In case you missed it, Twitter (TWTR) is parting ways (he’ll stay on the board) with their beleaguered CEO Dick Costolo. On last night’s Fast Money we spent a bit of time on the topic, and I wanted to breakout one discussion that I think is very applicable to other investments / trades that readers may be involved in. One of our guests, long time tech investor Dan Niles of AlphaOne Capital, was unexcited with the management shake-up (watch here) but made a very important point. Investors often confuse/co-mingle the quality of stock with the quality of the underlying company. Niles said that TWTR has obviously been a bad stock… but it’s a good company.
I agree, TWTR has been a bad stock. But I also think the stock’s weakness reflects real disappointment with the company too. They’ve miss-executed on the product front, failing to meaningfully grow their user base and engagement. And they’ve completely failed to communicate any big vision of their future to investors.
So I would say there are three things that can be confused here. The stock, the company and the product. The product, in my opinion, (which Niles agreed with) is the one reason to own the stock, and coupled with the brand remains a very scarce social media property.
Regular readers know my view on the topic, the company will take a very long time to achieve the scale that Facebook (FB) has on the user front without being part of a much larger tech or media platform (e.g. Facebook, Google etc.).

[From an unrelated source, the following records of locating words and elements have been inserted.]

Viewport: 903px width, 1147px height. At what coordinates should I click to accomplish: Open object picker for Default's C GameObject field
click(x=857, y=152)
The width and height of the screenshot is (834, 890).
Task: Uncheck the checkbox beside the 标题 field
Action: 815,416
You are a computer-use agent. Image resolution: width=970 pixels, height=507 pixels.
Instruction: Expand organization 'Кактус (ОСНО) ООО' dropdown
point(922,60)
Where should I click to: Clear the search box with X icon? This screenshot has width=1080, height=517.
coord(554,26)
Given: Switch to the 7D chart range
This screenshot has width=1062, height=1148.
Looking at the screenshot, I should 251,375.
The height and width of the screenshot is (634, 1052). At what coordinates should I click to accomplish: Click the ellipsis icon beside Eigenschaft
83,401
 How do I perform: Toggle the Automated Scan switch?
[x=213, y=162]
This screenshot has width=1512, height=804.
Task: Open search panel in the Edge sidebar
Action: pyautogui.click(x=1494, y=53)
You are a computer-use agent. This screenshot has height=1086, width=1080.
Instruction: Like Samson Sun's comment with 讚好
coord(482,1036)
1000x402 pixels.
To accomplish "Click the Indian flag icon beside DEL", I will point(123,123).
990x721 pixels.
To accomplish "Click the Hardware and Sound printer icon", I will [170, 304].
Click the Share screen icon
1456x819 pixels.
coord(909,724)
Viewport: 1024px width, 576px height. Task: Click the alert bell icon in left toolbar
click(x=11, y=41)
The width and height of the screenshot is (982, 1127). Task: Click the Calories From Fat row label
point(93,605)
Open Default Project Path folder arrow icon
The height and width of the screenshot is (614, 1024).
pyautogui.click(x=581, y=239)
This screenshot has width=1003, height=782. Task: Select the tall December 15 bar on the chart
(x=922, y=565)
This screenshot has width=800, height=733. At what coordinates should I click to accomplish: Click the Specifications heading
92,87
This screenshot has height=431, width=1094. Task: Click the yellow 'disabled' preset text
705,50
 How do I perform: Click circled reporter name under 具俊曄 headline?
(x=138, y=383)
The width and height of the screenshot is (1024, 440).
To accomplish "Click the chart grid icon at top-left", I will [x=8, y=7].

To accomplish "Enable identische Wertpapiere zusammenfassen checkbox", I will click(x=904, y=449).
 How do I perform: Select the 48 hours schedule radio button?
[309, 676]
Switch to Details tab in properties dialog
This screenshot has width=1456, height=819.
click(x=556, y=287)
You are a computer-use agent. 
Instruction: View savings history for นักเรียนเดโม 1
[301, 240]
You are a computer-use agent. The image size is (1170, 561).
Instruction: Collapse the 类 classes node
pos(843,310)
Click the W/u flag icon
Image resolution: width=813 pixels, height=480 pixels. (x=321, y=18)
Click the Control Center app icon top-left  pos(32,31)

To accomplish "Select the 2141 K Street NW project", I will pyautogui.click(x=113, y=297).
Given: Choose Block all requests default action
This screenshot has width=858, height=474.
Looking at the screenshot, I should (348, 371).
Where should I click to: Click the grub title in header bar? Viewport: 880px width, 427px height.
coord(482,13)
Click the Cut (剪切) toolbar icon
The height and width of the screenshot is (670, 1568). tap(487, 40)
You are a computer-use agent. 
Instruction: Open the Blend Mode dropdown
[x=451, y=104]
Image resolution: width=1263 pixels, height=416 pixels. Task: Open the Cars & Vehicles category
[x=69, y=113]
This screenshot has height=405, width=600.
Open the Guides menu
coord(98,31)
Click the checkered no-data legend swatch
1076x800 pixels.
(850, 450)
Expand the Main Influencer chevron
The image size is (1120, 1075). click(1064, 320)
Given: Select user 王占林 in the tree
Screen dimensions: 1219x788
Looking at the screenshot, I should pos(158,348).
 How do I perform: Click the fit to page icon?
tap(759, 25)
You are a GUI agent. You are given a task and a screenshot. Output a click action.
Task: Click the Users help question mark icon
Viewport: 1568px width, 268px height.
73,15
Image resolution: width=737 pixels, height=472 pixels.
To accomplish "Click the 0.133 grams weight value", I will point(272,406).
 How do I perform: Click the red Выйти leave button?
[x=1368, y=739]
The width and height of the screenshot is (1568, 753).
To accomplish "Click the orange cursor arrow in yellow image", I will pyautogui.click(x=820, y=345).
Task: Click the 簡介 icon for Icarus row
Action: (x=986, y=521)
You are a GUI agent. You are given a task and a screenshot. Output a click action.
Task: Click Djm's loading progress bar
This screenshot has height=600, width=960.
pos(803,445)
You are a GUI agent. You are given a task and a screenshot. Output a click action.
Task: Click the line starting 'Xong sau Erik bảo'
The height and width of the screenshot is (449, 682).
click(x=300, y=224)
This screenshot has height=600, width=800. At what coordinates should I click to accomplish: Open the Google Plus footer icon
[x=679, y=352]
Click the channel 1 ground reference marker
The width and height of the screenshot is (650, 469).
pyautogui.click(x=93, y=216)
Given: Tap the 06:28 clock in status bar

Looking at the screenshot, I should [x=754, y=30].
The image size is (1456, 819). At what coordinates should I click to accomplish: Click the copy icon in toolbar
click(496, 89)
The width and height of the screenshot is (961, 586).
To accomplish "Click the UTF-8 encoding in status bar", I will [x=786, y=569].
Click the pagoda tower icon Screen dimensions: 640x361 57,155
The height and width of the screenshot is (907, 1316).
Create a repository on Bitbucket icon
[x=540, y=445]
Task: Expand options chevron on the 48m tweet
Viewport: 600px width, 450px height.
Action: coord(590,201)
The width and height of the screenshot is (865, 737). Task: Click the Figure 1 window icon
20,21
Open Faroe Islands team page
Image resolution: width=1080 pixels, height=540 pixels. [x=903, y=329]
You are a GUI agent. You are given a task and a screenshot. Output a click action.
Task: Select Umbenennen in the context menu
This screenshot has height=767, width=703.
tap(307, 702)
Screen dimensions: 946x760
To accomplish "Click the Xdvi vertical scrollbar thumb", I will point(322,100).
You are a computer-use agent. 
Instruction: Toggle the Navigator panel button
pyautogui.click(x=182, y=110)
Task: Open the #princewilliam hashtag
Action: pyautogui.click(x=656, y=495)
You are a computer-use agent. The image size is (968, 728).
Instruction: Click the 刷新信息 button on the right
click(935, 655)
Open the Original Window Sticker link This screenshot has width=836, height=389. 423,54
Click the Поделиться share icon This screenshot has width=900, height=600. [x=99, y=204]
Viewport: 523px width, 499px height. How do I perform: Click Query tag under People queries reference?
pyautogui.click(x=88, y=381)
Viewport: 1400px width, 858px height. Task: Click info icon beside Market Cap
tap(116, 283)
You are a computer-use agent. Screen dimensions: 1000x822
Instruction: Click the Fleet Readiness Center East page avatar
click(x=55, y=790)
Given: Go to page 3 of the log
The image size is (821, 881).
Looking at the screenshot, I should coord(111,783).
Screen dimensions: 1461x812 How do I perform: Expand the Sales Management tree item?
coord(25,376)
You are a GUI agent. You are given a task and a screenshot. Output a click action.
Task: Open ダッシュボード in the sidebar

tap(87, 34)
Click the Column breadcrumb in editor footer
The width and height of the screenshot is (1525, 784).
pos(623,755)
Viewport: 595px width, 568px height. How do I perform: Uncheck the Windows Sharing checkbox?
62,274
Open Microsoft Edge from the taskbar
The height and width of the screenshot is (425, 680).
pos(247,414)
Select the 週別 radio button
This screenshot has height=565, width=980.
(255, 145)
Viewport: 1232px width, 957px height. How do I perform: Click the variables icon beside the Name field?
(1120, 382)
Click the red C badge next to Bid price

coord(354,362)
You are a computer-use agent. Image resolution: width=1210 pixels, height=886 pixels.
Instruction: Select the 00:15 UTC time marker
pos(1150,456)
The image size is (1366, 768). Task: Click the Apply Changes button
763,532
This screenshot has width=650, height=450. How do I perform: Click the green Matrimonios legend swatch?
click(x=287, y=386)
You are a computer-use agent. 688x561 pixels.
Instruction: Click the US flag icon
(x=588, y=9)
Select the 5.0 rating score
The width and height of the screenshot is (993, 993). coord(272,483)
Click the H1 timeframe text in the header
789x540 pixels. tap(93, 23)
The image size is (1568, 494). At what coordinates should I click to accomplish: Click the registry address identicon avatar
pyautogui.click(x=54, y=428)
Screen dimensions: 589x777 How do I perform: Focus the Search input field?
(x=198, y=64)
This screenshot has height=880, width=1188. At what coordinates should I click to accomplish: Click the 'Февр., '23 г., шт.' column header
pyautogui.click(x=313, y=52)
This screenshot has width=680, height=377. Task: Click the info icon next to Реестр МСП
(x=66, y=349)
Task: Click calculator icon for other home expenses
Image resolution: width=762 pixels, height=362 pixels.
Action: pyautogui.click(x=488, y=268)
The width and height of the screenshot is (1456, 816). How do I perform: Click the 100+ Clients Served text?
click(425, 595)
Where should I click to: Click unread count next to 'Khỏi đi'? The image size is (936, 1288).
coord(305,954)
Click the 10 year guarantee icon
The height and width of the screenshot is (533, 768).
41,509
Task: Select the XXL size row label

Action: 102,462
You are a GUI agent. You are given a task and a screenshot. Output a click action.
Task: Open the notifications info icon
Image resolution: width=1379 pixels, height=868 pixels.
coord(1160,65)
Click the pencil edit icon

The most obvious acquirer is Google (GOOG) and to be honest I think GOOG may need TWTR as much as TWTR needs them. GOOG is fighting a multi-front war to defend their slowly declining online advertising market share. Yes it was bound to happen, but Facebook is proving to be a very worthy adversary. They compete on almost every front, mobile, messaging, and video advertising. And obviously Apple’s (AAPL) growing services and iOS ecosystem poses other threats.
GOOG has three massive blindspots, 1) real-time search, 2) lack of a social media platform and 3) lack of mobile messaging platform. An acquisition of TWTR, putting to use some of their $70 billion in cash on their balance sheet (which they do NOT return to shareholders) would solve most of these problems and at the same time provide the scale to finally grow TWTR’s monthly active user base (of 300 million) and quickly increase user engagement incorporating Twitter into the Google and Android ecosystems.
This is why I am long TWTR, someone will figure this out. Despite the uphill battle in the near term to re-invigorate growth. For the next few months I suspect investors will give TWTR a pass, and I wouldn’t expect dazzling results or guidance when they report in late July, but barring a broad market meltdown I suspect the stock holds $35 prior to the CEO announcement.
When evaluating a stock as an investment (or trade), it is very important to separate a stock from the company but also its product. If the product is good, a management shakeup and a new vision on how to execute is sometimes all a company and a stock need.
In the case of TWTR, the last few months news flow has made it a bad stock, the executive turnover, miss-execution and poor communication has shows it’s probably a bad company. But the next few months, and upcoming decisions by its board (including evaluating strategic alternatives) will determine the future of a really good product.